If you want a nice way to doom a Presidential election, just let the Treasury and Fed keep squandering money and causing economic mayhem. You would think everyone would learn not to let them off their leash after what they did to Bush Jr.
History does seem to repeat itself.
However, once 3.0% yield is broken, then long more TBT as the next stop will be 3.5% and will get there VERY quickly. This may also trigger the next rise in gold, so if the stars all line up, GLD will have a chance to break out of 95-100 resistance and Oil can break out of $40-$50/barrel trading range.
a 3rd grade illustration:
If you are in the camp that believe that a hurricane is good for an economy (because it employees construcion workes and "stimulates" the local retail sector) why not just drop a small bomb on the city every year to keep creating wealth?
typos courtesy of blackberry
On Apr 22 06:46 PM The Geoffster wrote:
> If we could print money indefinitely, we would. Nobody believes it's
> not inflationary. The question is how soon and how bad. Short TLT.
The fact that the T-bond markets are acting so squirrelly (supposed to be boring, but I've made 22% in cap gains on them in under 3 years) is a sign of the level of recklessness of the Fed's action. An indictment, even.
SA's Bond Expert (I recommend) has had some interesting comments about some of the particulars, which lead me to believe the Fed is fighting itself: On the one hand, if they want to help mortgage borrowers, they want to buy the 30 year bond, to drive down those rates. On the other hand, if they want to please their bankster masters, they want to buy shorter, driving those rates down, so the banks can make $ off the spread.
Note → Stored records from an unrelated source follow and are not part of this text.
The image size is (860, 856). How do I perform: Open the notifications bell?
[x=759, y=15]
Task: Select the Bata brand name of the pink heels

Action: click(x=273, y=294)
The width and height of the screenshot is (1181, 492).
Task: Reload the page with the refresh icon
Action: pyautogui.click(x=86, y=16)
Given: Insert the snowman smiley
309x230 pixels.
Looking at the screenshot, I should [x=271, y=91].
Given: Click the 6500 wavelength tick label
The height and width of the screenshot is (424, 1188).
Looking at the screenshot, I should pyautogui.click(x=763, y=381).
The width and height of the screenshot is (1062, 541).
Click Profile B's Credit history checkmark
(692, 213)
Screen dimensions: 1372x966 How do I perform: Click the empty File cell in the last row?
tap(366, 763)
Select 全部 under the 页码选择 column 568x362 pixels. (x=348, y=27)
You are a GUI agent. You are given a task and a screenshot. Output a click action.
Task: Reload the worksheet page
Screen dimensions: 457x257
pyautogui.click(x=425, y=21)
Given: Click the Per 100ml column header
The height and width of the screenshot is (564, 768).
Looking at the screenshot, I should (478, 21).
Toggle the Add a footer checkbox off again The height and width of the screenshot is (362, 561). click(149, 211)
- I guess you could just lease a Ferrari instead, or maybe both if you start with the terminal.
Destruction of wealth is destruction. The US gov is destroying wealth at an unfathomable rate and it is our wealth being sucked away if we as people keep our word to the foreign holders. If we default then it is their wealth being squandered. Between the Fed and the brightest 500 leaders in universe I think we are already in deep trouble.
On Apr 23 02:39 AM manya05 wrote:
> Avoiding Alpha - you pre-suppose that dropping yearly bombs to stimulate
> the economy destroys wealth because you are thinking of a closed
> system. The economy is not. Every time there is a hurricane in Florida,
> or an earthquake or fire in California, the rest of the country (through
> the feds and insurance companies) bails them out and the local economies
> are indeed stimulated. The same for the US, as long as foreign sovereigns
> keep bailing us out, printing money is good, it creates wealth, and
> keeps us going on consuming without really producing anything. Your
> scenario, and the real problem, begins the day foreign governments
> shut off the tap. That day may be approaching, but is not here yet.
> Mostly because they do not yet know what else to do, once they figure
> out an alternative, we are in deep trouble.